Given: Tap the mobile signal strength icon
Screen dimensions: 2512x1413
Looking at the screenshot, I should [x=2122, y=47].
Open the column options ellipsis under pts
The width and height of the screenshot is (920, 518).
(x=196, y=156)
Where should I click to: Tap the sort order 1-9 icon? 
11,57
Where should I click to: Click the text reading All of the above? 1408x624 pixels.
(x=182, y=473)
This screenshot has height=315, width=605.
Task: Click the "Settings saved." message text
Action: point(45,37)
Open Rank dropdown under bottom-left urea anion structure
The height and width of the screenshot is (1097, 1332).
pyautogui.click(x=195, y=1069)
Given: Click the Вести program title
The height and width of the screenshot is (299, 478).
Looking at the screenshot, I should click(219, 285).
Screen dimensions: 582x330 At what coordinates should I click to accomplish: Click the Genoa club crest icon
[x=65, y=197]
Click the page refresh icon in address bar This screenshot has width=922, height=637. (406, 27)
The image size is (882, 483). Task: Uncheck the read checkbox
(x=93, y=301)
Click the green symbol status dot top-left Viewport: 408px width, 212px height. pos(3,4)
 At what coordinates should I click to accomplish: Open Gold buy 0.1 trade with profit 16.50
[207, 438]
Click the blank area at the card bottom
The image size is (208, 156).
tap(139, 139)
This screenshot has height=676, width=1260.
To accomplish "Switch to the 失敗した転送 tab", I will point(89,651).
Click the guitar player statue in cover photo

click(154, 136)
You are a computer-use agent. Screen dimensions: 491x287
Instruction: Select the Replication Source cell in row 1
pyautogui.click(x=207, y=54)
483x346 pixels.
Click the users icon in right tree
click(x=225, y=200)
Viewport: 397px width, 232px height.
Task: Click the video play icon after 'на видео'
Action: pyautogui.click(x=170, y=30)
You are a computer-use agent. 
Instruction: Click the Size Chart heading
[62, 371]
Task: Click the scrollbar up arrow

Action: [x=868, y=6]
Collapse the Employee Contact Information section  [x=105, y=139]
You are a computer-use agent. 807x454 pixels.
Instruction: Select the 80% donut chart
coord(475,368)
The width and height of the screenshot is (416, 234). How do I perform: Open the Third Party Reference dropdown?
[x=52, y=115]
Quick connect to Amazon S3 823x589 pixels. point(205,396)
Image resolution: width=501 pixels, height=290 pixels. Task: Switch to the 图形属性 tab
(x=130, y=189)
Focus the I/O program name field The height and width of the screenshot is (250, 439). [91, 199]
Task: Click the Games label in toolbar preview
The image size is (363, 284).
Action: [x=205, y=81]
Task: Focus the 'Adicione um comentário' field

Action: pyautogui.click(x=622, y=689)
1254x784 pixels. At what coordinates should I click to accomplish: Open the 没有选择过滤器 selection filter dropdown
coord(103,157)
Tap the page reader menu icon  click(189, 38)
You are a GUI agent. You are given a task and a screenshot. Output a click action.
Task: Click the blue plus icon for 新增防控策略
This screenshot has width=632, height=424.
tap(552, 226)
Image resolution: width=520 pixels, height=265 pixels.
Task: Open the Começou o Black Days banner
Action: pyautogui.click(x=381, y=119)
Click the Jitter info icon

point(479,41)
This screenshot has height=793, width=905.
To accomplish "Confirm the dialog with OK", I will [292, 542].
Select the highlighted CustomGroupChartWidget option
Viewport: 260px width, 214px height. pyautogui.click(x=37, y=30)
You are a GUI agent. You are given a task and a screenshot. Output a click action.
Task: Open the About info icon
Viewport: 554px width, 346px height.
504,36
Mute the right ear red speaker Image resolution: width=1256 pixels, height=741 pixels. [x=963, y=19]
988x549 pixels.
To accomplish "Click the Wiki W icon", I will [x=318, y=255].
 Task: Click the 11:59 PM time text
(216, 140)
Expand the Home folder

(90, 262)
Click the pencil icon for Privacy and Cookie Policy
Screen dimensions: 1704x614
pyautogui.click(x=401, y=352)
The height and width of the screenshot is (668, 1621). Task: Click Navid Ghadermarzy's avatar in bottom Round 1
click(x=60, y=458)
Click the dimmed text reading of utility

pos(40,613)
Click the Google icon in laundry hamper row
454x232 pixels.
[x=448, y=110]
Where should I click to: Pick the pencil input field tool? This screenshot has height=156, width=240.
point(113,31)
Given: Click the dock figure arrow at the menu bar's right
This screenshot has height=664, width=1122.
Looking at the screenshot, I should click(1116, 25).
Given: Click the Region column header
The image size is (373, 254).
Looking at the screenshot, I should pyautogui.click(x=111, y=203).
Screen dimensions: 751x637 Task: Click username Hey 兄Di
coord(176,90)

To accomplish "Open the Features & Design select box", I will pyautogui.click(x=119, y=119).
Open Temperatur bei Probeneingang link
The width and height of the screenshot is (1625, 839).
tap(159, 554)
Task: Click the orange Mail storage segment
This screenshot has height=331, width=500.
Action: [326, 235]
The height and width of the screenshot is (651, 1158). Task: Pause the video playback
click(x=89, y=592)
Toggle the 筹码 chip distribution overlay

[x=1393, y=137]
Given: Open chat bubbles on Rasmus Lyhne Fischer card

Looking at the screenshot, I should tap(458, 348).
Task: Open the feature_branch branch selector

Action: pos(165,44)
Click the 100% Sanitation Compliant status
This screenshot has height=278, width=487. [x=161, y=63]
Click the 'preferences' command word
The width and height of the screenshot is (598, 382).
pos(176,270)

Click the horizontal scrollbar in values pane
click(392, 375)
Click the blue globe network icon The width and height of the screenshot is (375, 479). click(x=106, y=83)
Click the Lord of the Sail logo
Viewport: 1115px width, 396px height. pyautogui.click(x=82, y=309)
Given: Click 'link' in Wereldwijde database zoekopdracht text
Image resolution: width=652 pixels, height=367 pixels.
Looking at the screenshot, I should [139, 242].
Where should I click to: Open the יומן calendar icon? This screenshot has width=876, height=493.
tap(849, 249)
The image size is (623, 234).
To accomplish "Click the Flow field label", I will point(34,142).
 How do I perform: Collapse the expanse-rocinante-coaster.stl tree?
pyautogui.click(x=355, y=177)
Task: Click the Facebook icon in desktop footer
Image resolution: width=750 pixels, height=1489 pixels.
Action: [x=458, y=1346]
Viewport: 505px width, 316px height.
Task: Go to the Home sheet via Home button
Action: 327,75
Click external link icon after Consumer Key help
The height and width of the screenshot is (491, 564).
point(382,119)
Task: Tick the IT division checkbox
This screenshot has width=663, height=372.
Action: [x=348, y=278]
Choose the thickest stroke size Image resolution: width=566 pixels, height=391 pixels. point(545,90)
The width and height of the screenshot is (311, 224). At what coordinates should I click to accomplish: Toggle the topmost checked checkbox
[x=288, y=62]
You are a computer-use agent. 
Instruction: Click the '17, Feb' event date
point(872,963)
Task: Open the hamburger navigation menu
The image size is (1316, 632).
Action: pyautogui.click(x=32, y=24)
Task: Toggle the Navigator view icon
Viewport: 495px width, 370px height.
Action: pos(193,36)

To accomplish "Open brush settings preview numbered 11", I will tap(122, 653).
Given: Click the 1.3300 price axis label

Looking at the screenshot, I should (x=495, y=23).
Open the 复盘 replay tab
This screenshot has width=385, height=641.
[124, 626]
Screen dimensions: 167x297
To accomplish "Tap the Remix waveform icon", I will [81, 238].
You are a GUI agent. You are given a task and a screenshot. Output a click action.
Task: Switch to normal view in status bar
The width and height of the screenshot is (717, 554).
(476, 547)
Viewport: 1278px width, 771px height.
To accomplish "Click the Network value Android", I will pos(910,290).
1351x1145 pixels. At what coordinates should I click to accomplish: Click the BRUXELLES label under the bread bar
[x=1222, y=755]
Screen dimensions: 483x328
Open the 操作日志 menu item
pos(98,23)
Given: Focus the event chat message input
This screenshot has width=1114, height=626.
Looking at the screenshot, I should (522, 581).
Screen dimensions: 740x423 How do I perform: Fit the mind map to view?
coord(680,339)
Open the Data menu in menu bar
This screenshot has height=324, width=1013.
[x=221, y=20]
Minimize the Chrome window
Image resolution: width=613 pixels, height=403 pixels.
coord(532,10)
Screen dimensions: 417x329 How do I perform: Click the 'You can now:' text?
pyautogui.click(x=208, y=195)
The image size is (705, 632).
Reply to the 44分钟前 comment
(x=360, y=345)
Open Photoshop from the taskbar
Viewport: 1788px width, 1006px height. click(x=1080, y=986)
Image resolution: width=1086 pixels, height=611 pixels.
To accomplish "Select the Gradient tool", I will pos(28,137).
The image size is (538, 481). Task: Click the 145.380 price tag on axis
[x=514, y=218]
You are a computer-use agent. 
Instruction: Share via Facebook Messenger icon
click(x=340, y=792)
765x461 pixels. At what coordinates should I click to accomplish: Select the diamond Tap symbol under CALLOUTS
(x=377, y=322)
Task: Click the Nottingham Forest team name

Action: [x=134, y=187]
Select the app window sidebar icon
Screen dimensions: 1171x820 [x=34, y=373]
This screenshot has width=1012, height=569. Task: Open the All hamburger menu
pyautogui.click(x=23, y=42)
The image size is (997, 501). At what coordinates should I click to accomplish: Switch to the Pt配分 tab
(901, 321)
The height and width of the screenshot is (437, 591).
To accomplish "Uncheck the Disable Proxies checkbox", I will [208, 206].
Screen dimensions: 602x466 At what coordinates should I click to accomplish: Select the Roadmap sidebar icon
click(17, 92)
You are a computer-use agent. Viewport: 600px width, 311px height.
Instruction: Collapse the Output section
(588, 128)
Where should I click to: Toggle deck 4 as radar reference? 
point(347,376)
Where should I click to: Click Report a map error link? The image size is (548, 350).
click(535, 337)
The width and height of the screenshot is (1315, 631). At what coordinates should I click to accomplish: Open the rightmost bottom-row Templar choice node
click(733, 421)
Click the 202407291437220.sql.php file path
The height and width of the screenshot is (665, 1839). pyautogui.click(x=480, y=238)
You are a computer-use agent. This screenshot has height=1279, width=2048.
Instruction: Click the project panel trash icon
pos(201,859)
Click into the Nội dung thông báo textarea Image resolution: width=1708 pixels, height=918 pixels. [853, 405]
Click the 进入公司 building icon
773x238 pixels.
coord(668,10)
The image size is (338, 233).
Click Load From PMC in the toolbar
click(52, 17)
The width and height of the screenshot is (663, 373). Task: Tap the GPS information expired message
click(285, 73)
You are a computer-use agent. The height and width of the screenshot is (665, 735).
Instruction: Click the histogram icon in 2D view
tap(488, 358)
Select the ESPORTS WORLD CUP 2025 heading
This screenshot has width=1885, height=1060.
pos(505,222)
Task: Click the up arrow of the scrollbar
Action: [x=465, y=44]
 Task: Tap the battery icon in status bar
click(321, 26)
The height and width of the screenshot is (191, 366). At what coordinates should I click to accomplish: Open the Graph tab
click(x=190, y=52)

::::::::

- [Your task]
How many lines in the rows above contain the word "sidebar"? Reply with the number alone.

- [Task response]
2